WHAT THIS EXERCISE ASKS >>
**A)** In the article on calling service providers to lower bills, shorten the paragraph that begins "You don't have to pay that much" while keeping its main facts.
**B)** Write out everything from "Unfortunately, too many" down to "expert and author." in the article on calling service providers to lower bills.

====== DOCUMENT SEGMENT

Unfortunately, too many consumers simply accept their current rates, fees, and plans when a simple phone call might save them hundreds of dollars a year, says Beverly Harzog, an Atlanta-based credit card expert and author.

"If you have a good credit history, if you've always paid your bills on time, you are considered a valuable customer," Harzog says. "If you call your credit card company and ask for a lower rate, you might get it. The card companies don't want to lose good customers."

Here are four service providers that you should call today.

1. Your Cable Company

Cable companies are under increasing pressure from competing services. A growing number of consumers are turning to streaming services such as Netflix or Hulu. But at the same time, monthly cable bills have been inching ever higher. The Leichtman Research Group reported last year that the average U.S. monthly cable bill has rose 39% since 2010 and now stands at $99.10.

You don't have to pay that much. Try calling your cable company today and asking for a lower monthly rate. Make sure that you come armed for success: It helps if you've been given a better offer from a competitor. You can then share that offer and hope that your current company either matches or betters it.

You also need to be serious about walking away from your cable provider. If you are considering making the move to 100% streaming, and are willing to cut the cord, your provider might make an offer tempting enough to retain you as a customer.

2. Your Mortgage Lender

Most financial experts expect mortgage interest rates to rise throughout 2016. But as of early December 2015, these rates were still at historic lows. According to Freddie Mac's Primary Mortgage Market Survey, the average interest rate on a 30-year fixed-rate mortgagestood at 4.01% as of Dec. 31. The average interest rate on a 15-year fixed-rate loan was 3.24%.

============
====== SUPPLIED ENTRIES

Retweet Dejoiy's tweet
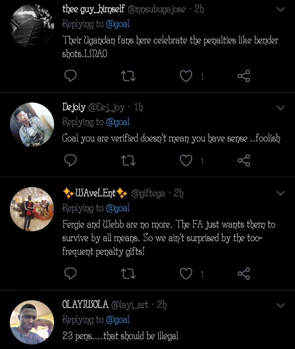Viewport: 295px width, 349px height. [x=129, y=160]
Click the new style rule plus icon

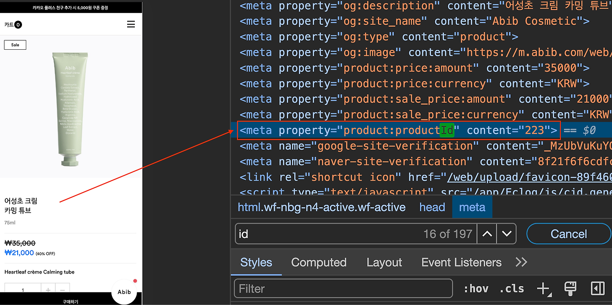pos(544,289)
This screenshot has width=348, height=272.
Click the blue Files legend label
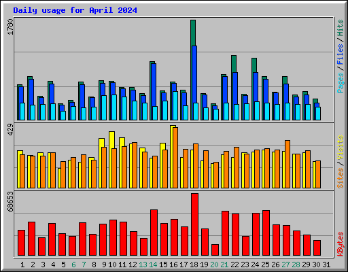coord(340,54)
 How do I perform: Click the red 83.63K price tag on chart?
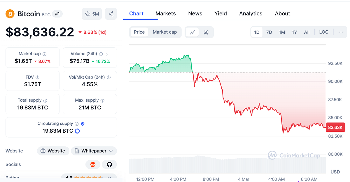coord(335,127)
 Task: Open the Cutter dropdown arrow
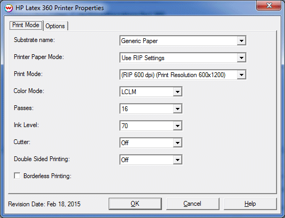[x=177, y=142]

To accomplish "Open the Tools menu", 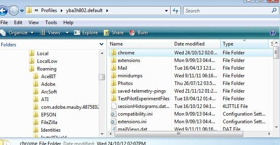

============

IN RESPONSE >>
**A)** You don't have to pay that much. Call your cable company today and ask for a lower monthly rate. A better offer from a competitor helps: share it and hope your current company matches or beats it.

**B)**
Unfortunately, too many consumers simply accept their current rates, fees, and plans when a simple phone call might save them hundreds of dollars a year, says Beverly Harzog, an Atlanta-based credit card expert and author.